[HN Gopher] Probabilistic Machine Learning: Advanced Topics
       ___________________________________________________________________
        
       Probabilistic Machine Learning: Advanced Topics
        
       Author : mariuz
       Score  : 177 points
       Date   : 2022-03-04 10:28 UTC (1 days ago)
        
 (HTM) web link (probml.github.io)
 (TXT) w3m dump (probml.github.io)
        
       | it_does_follow wrote:
       | Kevin Murphy has done an incredible service to the ML (and Stats)
       | community by producing such an encyclopedic work of contemporary
       | views on ML. These books are really a much need update of the now
       | outdated feeling "The Elements of Statistical Learning" and the
       | logical continuation of Bishop's nearly perfect "Pattern
       | Recognition and Machine Learning".
       | 
       | One thing I do find a bit surprising is that in the nearly 2000
       | pages covered between these two books there is almost no mention
       | of understanding parameter variance. I get that in machine
       | learning we typically don't care, but this is such an essential
       | part of basic statistics I'm surprised it's not covered at all.
       | 
       | The closest we get is in the Inference section which is mostly
       | interested in prediction variance. It's also surprising that in
       | neither the section on Laplace Approximation or Fisher
       | information does anyone call out the Cramer-Rao lower-bound which
       | seems like a vital piece of information regarding uncertainty
       | estimates.

Data provided –
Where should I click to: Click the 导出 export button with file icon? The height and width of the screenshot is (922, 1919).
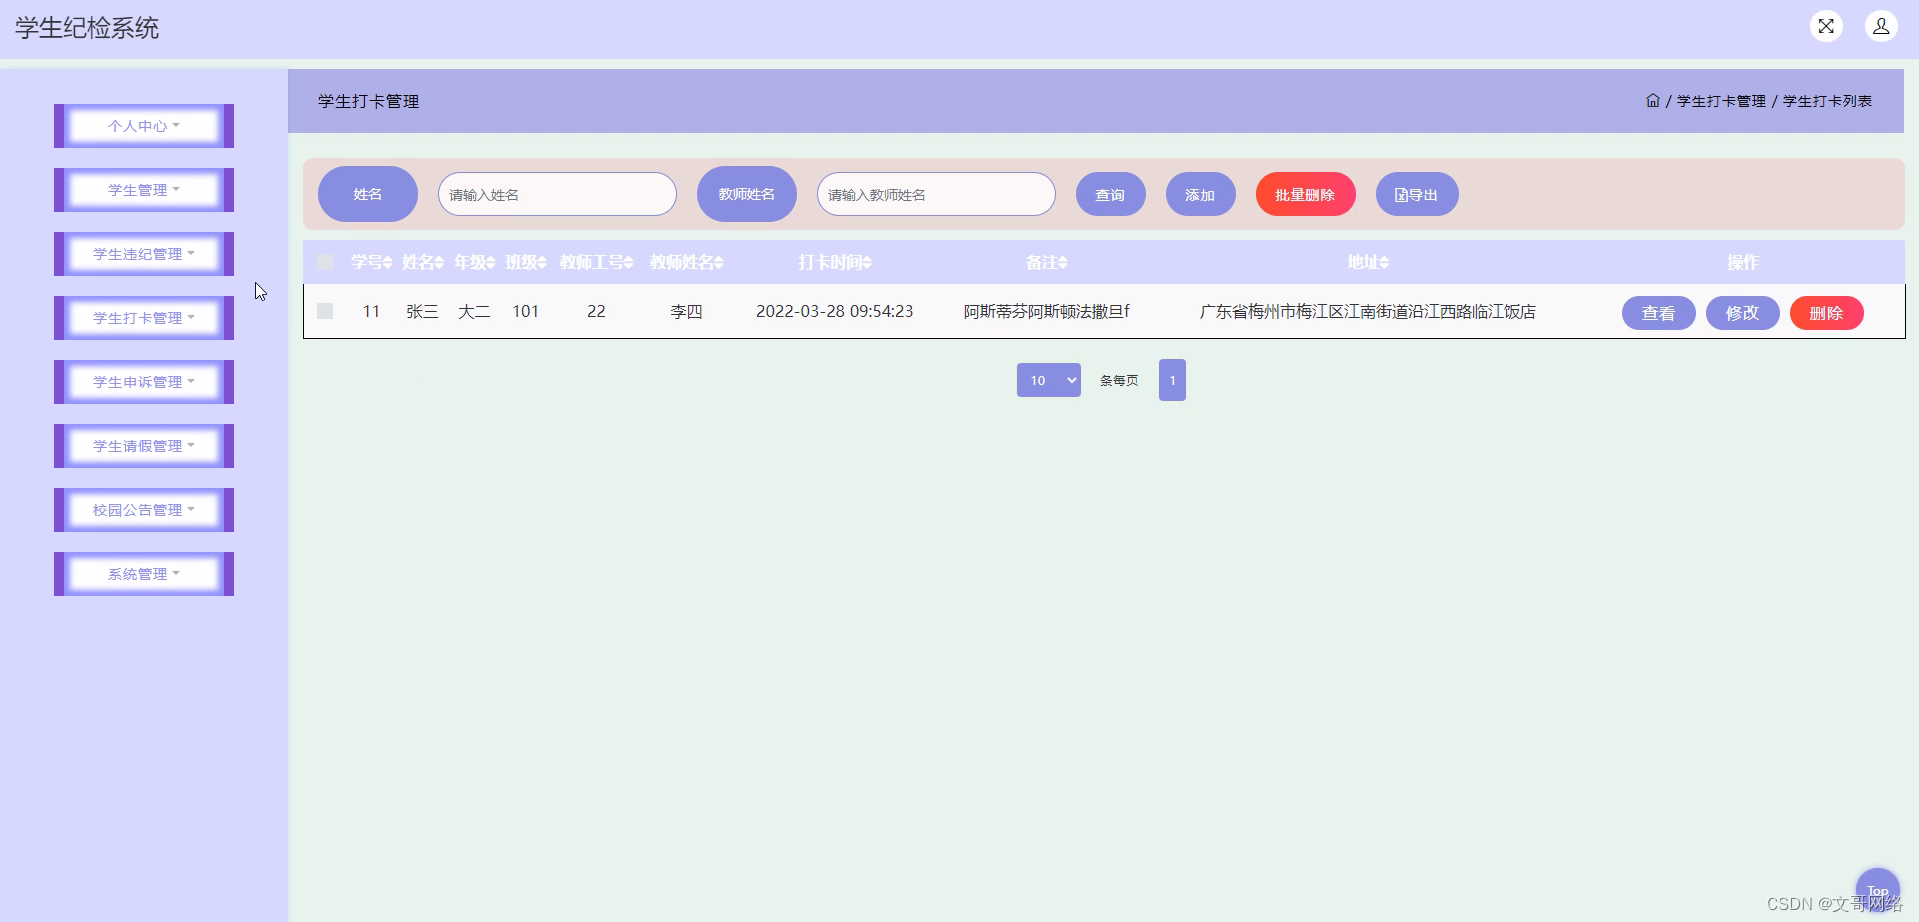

What to work on – Extend the forum thread about the Probabilistic Machine Learning book beyond its last sentence.

Output –
       | 
       | This is of course a minor critique since virtual no ML books
       | touch on these topics, it's just unfortunate that in a volume
       | this massive we still see ML ignoring what is arguably the most
       | useful part of what statistics has to offer to machine learning.
        
         | yldedly wrote:
         | To get the prediction variance in a Bayesian treatment, you
         | integrate over the posterior of the parameters - surely
         | computing or approximating the posterior counts as considering
         | parameter variance?
        
         | dxbydt wrote:
         | Do you really expect this situation to ever change ? The
         | communities are vastly different in their goals despite some
         | minor overlap in their theoretical foundations. Suppose you
         | take rnorm(100) sample and find its variance. Then you ask the
         | crowd the mean and variance of that sample variance. If your
         | crowd is a 100 professional statisticians with a degree in
         | Statistics, you should get the right answer atleast 90% of the
         | time. If instead you have a 100 ML professionals with some sort
         | of a degree in cs/vision/nlp, less than 10% would know how to
         | go about computing the variance of sample variance, let alone
         | what distribution that belongs to. The worst case is 100 self-
         | taught Valley bros - not only will you get the wrong answer
         | 100% of the time, they'll pile on you for gatekeeping and
         | computing useless statistical quantities by hand when you
         | should be focused on the latest and greatest libraries in numpy
         | that will magically do all these sorts of things if you invoke
         | the right api. As a statistician, I feel quite sad. But
         | classical stats has no place in what passes for ML these days.
         | Folks can't Rao Blackwellize for shit, how can you expect a
         | Fisher Information matrix from them ?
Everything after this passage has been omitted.